This analysis does face a limitation due to the nature of the IHDS dataset which is representative at the national level. It serves to make some crucial comparisons between regions and states. Differences in the non-income drivers that determine clean cooking transitions and the interaction between physical and social infrastructure and household energy practices all take place at a local scale. Larger sample size surveys at a city scale could be used to identify and characterise the different transition pathways of different groups of households. Additional data on the current fuels used, different energy end uses within a household and time of use, as well as aspirations of households would be invaluable. In addition such detailed surveys could include some qualitative interviews with households discussing their energy practices and decisions to provide context to the data. For example this could provide an understanding of the non-monetary trade-offs considered by households when switching to LPG.

The authors note that promisingly a number of recent studies including by Debnath et al. (2019) and Sharma et al. (2019) in this journal have carried out local case studies exploring the influence of non-income drivers on changes in energy practices, appliance ownership, and fuel use. Further work with larger and more widely representative samples of such local data is needed while embracing alternative analytical tools such as ensemble methods and clustering analyses alongside qualitative approaches which can help identify the complex action of non-income factors and identify different pathways to transition.

8 Conclusions and Policy Implications

This study has used unsupervised machine learning methods in a two stage analysis using predictive modelling to characterise the non-income determinants of a switch from a biomass to a non-biomass stove by Indian households, and descriptive modelling to identify groups of households with similar energy transition pathways. Using the panel IHDS dataset with over 32,000 households surveyed in 2004/5 and 2011/12, this study uses ensemble machine learning predictive modelling and descriptive clustering analysis to identify households that are missed by current policy interventions.

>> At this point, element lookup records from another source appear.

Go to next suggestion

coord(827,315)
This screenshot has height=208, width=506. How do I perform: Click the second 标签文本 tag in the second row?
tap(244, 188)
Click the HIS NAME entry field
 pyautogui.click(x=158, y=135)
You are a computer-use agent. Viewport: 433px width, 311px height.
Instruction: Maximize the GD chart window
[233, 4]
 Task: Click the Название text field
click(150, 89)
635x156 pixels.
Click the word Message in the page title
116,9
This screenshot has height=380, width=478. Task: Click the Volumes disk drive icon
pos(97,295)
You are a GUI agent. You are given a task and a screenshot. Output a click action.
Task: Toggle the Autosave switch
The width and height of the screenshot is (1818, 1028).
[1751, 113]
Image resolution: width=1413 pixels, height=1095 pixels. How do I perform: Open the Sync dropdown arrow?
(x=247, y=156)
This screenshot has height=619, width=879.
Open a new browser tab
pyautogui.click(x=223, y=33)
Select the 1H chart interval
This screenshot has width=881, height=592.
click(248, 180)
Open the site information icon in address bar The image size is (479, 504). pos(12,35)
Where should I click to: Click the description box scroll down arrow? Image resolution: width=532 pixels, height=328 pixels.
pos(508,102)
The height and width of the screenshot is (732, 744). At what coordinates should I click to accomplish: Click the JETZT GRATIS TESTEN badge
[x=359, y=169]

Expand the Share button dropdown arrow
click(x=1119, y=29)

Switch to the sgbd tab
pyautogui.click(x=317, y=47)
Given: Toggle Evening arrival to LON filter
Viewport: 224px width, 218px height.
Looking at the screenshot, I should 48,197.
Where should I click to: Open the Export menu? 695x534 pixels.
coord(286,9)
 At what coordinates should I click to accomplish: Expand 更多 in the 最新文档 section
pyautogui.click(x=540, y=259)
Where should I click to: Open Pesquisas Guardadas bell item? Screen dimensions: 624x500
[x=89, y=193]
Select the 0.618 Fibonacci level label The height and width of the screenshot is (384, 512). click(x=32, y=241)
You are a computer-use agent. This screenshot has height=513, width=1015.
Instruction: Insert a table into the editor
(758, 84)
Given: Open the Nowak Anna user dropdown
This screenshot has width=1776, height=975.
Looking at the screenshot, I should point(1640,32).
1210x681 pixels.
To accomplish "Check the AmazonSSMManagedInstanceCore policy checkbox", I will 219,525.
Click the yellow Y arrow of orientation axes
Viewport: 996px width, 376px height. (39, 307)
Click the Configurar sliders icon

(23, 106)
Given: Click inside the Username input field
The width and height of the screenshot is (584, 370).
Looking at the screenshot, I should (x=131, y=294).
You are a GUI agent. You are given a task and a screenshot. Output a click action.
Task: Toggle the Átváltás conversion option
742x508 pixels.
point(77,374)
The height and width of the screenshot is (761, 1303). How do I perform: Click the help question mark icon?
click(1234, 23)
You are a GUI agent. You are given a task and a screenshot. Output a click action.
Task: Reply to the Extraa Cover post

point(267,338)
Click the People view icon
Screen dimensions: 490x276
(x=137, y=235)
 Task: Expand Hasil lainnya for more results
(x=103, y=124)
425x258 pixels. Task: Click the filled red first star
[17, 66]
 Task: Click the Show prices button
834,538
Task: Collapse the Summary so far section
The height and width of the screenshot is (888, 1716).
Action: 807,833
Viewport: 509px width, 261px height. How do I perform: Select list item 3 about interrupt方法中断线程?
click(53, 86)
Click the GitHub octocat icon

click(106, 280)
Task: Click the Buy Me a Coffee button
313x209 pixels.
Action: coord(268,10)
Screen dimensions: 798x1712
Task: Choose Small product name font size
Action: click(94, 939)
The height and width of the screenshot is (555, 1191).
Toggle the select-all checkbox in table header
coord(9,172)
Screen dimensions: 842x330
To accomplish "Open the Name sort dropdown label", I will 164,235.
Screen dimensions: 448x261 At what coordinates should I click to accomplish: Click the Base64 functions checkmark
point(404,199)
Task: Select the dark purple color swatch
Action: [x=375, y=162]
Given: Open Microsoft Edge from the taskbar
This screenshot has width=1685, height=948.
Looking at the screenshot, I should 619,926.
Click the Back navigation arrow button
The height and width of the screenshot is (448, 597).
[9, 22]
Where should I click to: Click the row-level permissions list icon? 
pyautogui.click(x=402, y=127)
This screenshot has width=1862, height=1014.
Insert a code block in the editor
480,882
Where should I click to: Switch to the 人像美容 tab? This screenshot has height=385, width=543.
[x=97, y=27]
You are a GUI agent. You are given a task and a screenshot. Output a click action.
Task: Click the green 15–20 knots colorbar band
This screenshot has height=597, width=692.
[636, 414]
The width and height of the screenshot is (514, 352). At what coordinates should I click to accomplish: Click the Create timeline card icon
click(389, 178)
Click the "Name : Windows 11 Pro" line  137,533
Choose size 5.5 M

North-eastern and southern households had a greater probability of switching from a biomass to non-biomass stove, as did those whose head of household was employed in non manual labour professions. Several determinants displayed a threshold relationship with stove switching, and were only influential determinants of stove switching beyond a given value - for example availability of electricity above 15 hours a day was associated with a increasing stove switching, similarly where the head female of the household had more than 10 years of education a similar increasing probability of stove switching was observed. The influence of other determinants was characterised by multiple thresholds or regimes for example low appliance ownership of both cooking and IT appliances was had a plateau of greatest marginal effect for households with ownership between 10 and 50% with slightly lower probability of fuel switching for households with higher appliance ownership and negligible chance of switching below this range.

Our study found that the BRT model performed better than the probit model in predicting whether households switched, however both models performed relatively poorly in identifying the households that did switch compared to those that did not. The clustering analysis showed that there were nine clearly distinguishable groups of household that had switched. Each cluster is defined by different combinations of key determinants. However nearly all the households correctly identified by the predictive models were grouped in only two of the clusters. The other groups of households represent those typically missed out by predictive models and policies informed by such models. The two stage approach in this study provided additional insight over simple predictive models by determining not only the trends in the data but also the latent groups of households within the sample which followed different cooking transition pathways.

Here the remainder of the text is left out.